Synthesis of FeNi—PSe Nanofilms

FeNi alloys were synthesized in an electrolyte bath prepared in an aqueous plating solution by dissolving Ni₂SO₄·₆H₂O, NiCl₂·₆H₂O, FeSO₄·₇H₂O, H₃BO₃, Na₃C₆H₅O₇·₂H₂O and saccharin with a certain amount in distilled water and then stirring for 30 min at room temperature. A bottom-up electrochemical deposition of FeNi alloy films was performed in a home-made two-electrode cell with stainless steel substrate as the cathode and a Pt mesh as the anode at a current density of 25 mA cm⁻² for 20 min. FeNi—O NFs were then synthesized via a top-down anodic treatment at a constant voltage of 20 V for 20 min in an electrolyte of 0.2 M NH₄F and 2 M H₂O in ethylene glycol.

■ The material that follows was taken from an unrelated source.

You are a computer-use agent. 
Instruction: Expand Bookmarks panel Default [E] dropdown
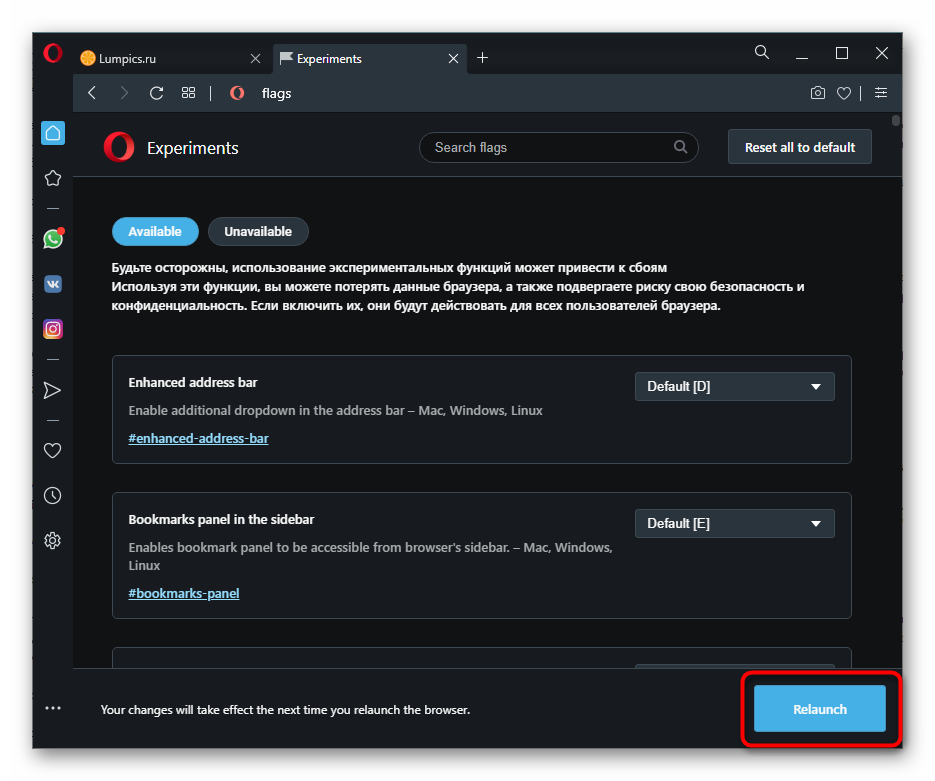click(x=734, y=523)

The obtained FeNi—O films were placed at the downstream side while NaH₂PO₂ was placed at the upstream side in a tube furnace. The tube was evacuated to 50 mTorr for at least 10 min and then purged with Ar to remove the residual air. Then, the furnace upstream and downstream of the tube furnace was maintained at 250° C. and 300° C. for 15 min with a heating rate of 5° C. min⁻¹. During the reaction, Ar (100 sccm) was used as a carrier gas; after cooling to room temperature, Se powder was placed at the upstream to replace the residual NaH₂PO₂, and the furnace upstream and downstream of the tube furnace were both kept at 300° C. for another 15 min to obtain FeNi—PSe NFs. As control experiments, FeNi—P NFs and FeNi—Se NFs were prepared without using Se and P sources, respectively.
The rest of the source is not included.